───── EXCERPT PROVIDED ─────

Opinion
F066514
02-20-2013
Eugene Forte, in pro. per.
NOT TO BE PUBLISHED IN THE OFFICIAL REPORTS
California Rules of Court, rule 8.1115(a), prohibits courts and parties from citing or relying on opinions not certified for publication or ordered published, except as specified by rule 8.1115(b). This opinion has not been certified for publication or ordered published for purposes of rule 8.1115.
OPINION AND ORDER
DECLARING
EUGENE FORTE A
VEXATIOUS LITIGANT
THE COURT
Before Kane, Acting P.J., Poochigian, J. and Detjen, J.
ORIGINAL PROCEEDING to determine whether Eugene Forte is a vexatious litigant.
Eugene Forte, in pro. per.
Over the last seven years, Eugene Forte, in propria persona, has filed, prosecuted or maintained at least five appeals or writ petitions that have been finally determined against him. Accordingly, this court concludes on its own motion that Mr. Forte is a vexatious litigant within the meaning of Code of Civil Procedure section 391, subdivision (b)(1), and should be subject to a prefiling order under section 391.7. We hereby issue that prefiling order.
Further statutory references are to the Code of Civil Procedure unless otherwise indicated.
PROCEDURAL HISTORY
On January 25, 2013, this court served its "Notice of Hearing to Determine Vexatious Litigant and Enter Prefiling Order" (Notice) to Mr. Forte. The Notice informed Mr. Forte that this court was considering declaring him a vexatious litigant as defined by section 391, subdivision (b)(1), and prohibiting him from filing any new litigation in the courts of this state in propria persona without first obtaining leave of the presiding judge or justice of the court where the litigation is proposed to be filed. (§ 391.7.) The Notice invited Mr. Forte to file evidence and argument on or before February 6 on the question of whether this court should declare him a vexatious litigant subject to a prefiling order. The Notice stated the matter was set for oral argument on February 13 at 2:00 p.m. The Notice specifically listed the litigations filed in this court and another Court of Appeal that appeared to qualify Mr. Forte for vexatious litigant treatment.

───── SOURCE EXCERPT ─────

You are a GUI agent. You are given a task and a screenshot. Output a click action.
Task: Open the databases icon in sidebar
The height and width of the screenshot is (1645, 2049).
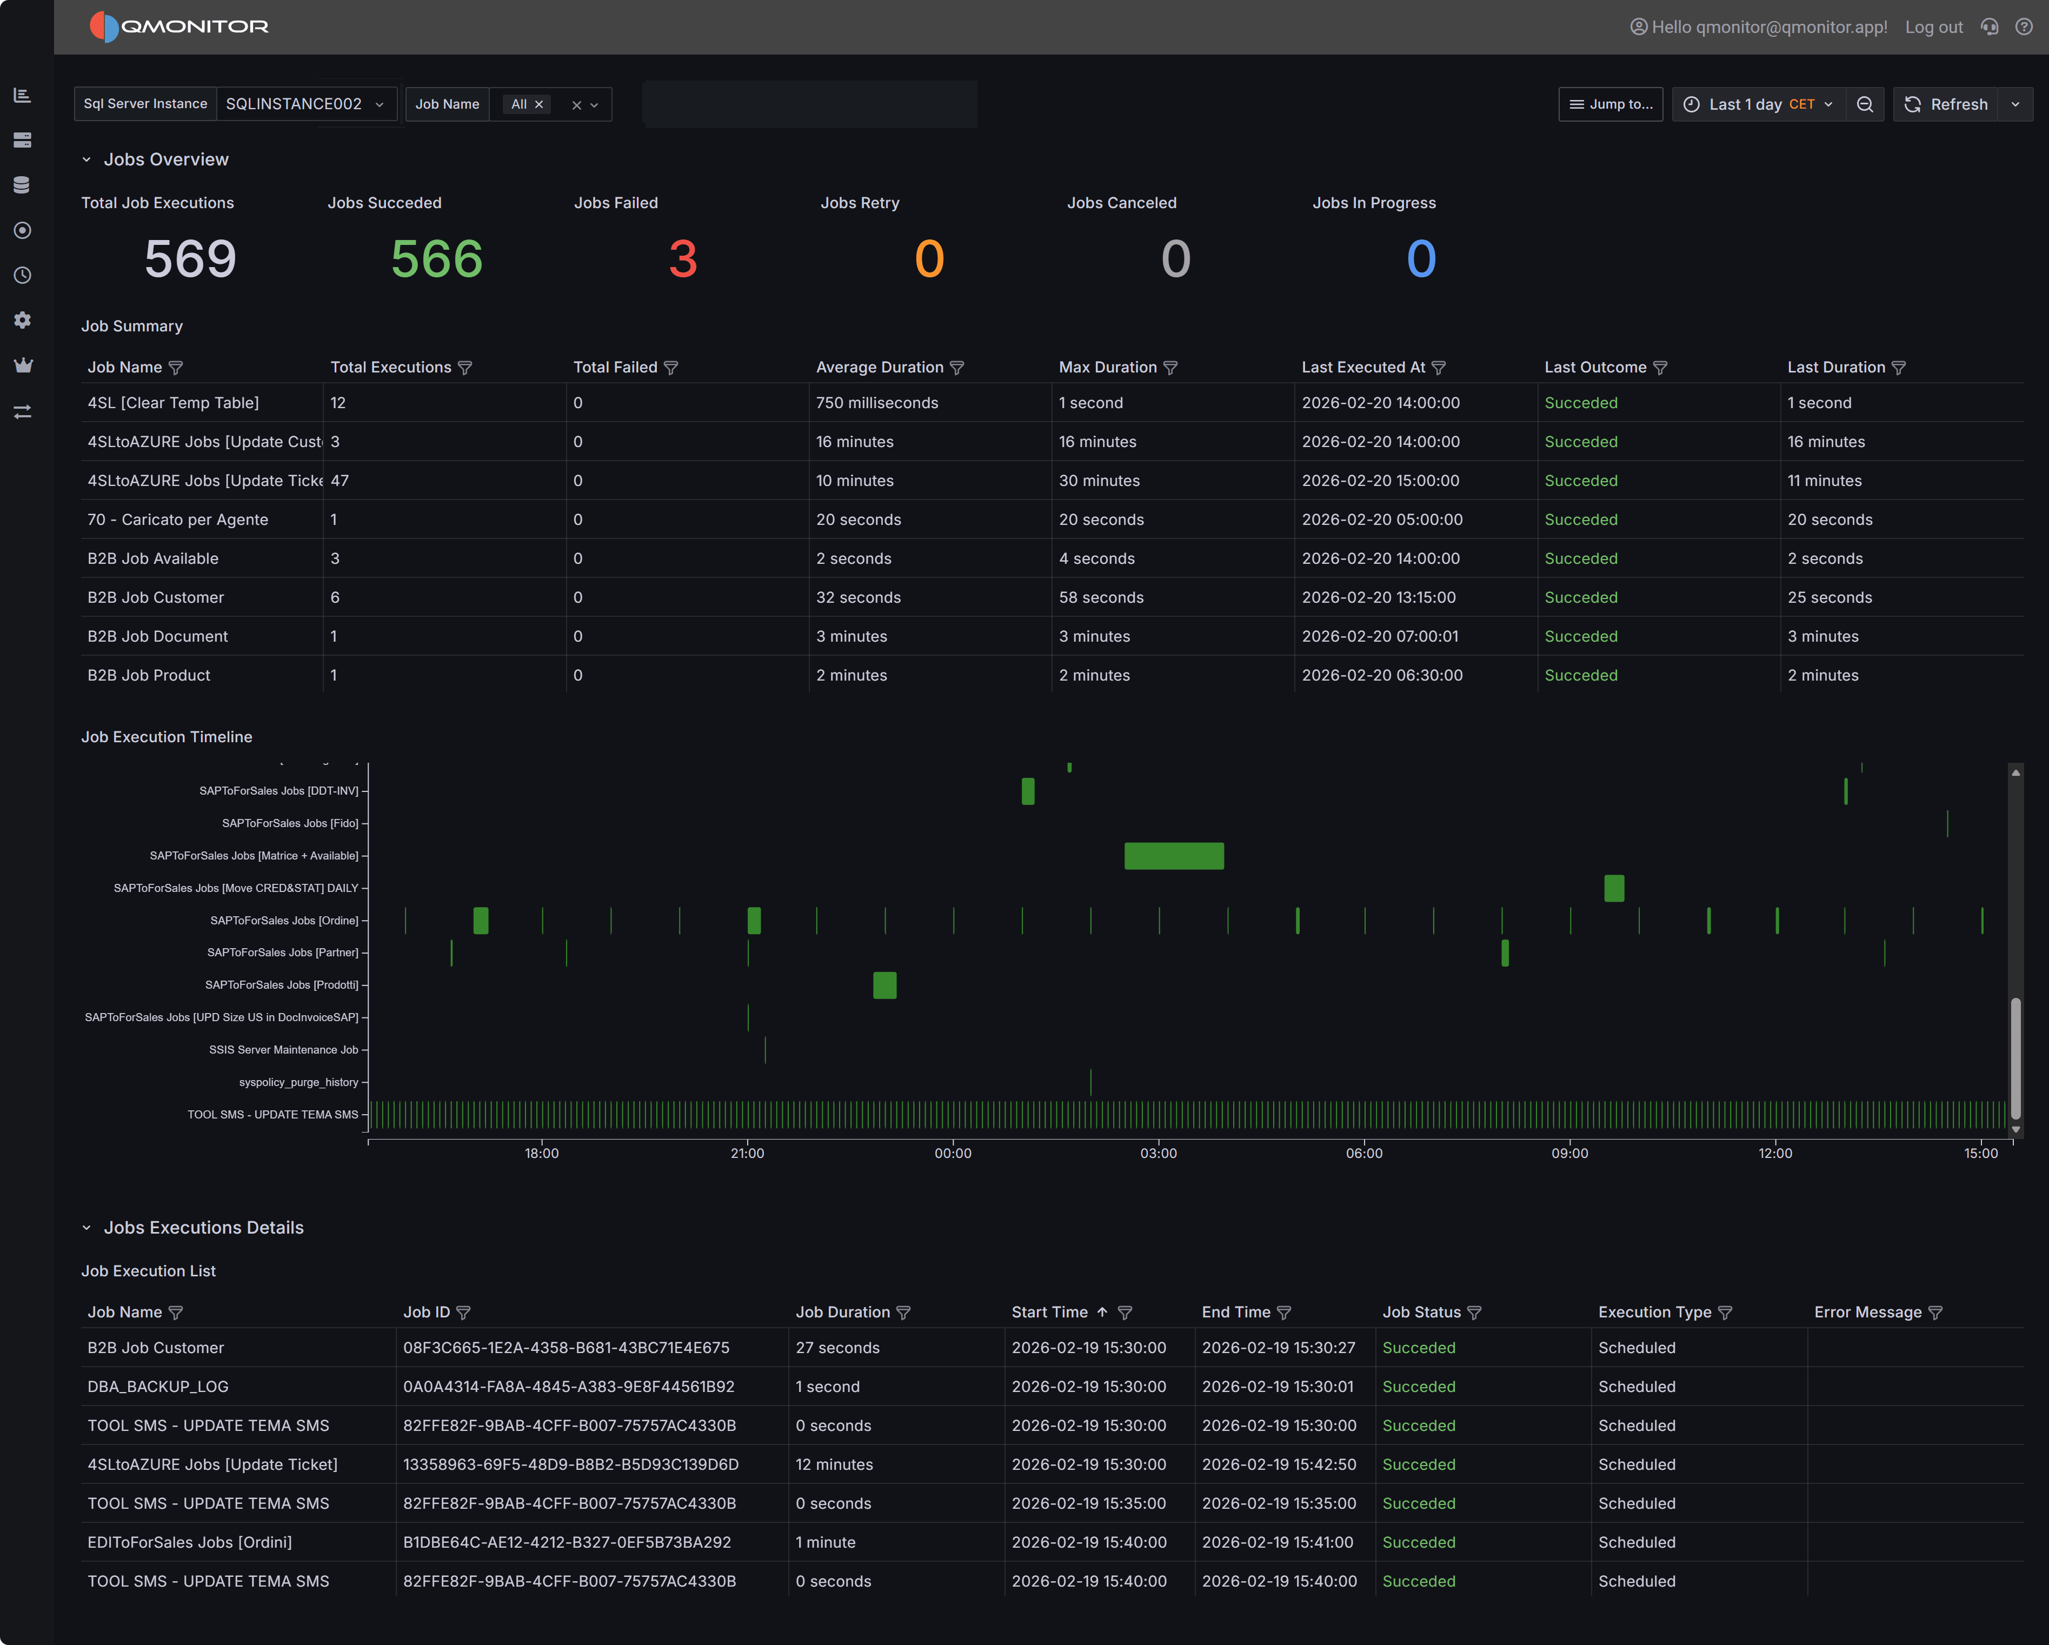click(22, 184)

─────

REQUEST :: Please reproduce the court opinion between "NOT TO BE PUBLISHED" and "a vexatious litigant.", inclusive.

SOLUTION TO THIS EXERCISE ::
NOT TO BE PUBLISHED IN THE OFFICIAL REPORTS
California Rules of Court, rule 8.1115(a), prohibits courts and parties from citing or relying on opinions not certified for publication or ordered published, except as specified by rule 8.1115(b). This opinion has not been certified for publication or ordered published for purposes of rule 8.1115.
OPINION AND ORDER
DECLARING
EUGENE FORTE A
VEXATIOUS LITIGANT
THE COURT
Before Kane, Acting P.J., Poochigian, J. and Detjen, J.
ORIGINAL PROCEEDING to determine whether Eugene Forte is a vexatious litigant.